Records from a dataset
-- Opening Marker --
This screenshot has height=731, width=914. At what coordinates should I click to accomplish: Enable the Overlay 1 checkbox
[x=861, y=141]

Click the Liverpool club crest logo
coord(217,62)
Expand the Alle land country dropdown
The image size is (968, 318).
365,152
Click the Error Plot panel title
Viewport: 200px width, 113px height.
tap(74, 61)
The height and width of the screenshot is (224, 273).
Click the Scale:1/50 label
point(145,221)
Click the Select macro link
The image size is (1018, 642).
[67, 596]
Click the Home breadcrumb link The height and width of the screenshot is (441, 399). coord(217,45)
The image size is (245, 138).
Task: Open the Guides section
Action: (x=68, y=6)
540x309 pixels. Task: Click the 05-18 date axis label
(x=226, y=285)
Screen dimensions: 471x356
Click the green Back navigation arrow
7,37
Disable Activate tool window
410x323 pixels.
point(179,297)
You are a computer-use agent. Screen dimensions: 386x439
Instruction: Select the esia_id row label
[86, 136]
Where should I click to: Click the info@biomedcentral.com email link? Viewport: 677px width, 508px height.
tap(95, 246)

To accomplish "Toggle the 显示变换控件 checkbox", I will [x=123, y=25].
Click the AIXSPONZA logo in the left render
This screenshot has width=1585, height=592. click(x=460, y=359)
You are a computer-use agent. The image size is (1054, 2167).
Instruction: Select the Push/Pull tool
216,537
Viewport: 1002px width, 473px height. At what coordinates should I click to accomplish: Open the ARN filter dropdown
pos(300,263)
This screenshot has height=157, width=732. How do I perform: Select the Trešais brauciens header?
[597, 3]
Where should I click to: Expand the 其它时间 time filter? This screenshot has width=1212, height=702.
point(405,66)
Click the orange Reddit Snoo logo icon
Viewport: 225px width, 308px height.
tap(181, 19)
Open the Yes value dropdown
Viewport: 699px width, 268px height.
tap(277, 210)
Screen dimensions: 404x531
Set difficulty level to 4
-- Closing Marker --
Your assignment: All lines of the data are to be repeated exactly as they stand.

Reply:
This screenshot has height=731, width=914. At what coordinates should I click to accomplish: Enable the Overlay 1 checkbox
[x=861, y=141]

Click the Liverpool club crest logo
coord(217,62)
Expand the Alle land country dropdown
The image size is (968, 318).
365,152
Click the Error Plot panel title
Viewport: 200px width, 113px height.
tap(74, 61)
The height and width of the screenshot is (224, 273).
Click the Scale:1/50 label
point(145,221)
Click the Select macro link
The image size is (1018, 642).
[67, 596]
Click the Home breadcrumb link The height and width of the screenshot is (441, 399). coord(217,45)
The image size is (245, 138).
Task: Open the Guides section
Action: (x=68, y=6)
540x309 pixels. Task: Click the 05-18 date axis label
(x=226, y=285)
Screen dimensions: 471x356
Click the green Back navigation arrow
7,37
Disable Activate tool window
410x323 pixels.
point(179,297)
You are a computer-use agent. Screen dimensions: 386x439
Instruction: Select the esia_id row label
[86, 136]
Where should I click to: Click the info@biomedcentral.com email link? Viewport: 677px width, 508px height.
tap(95, 246)

To accomplish "Toggle the 显示变换控件 checkbox", I will [x=123, y=25].
Click the AIXSPONZA logo in the left render
This screenshot has width=1585, height=592. click(x=460, y=359)
You are a computer-use agent. The image size is (1054, 2167).
Instruction: Select the Push/Pull tool
216,537
Viewport: 1002px width, 473px height. At what coordinates should I click to accomplish: Open the ARN filter dropdown
pos(300,263)
This screenshot has height=157, width=732. How do I perform: Select the Trešais brauciens header?
[597, 3]
Where should I click to: Expand the 其它时间 time filter? This screenshot has width=1212, height=702.
point(405,66)
Click the orange Reddit Snoo logo icon
Viewport: 225px width, 308px height.
tap(181, 19)
Open the Yes value dropdown
Viewport: 699px width, 268px height.
tap(277, 210)
Screen dimensions: 404x531
Set difficulty level to 4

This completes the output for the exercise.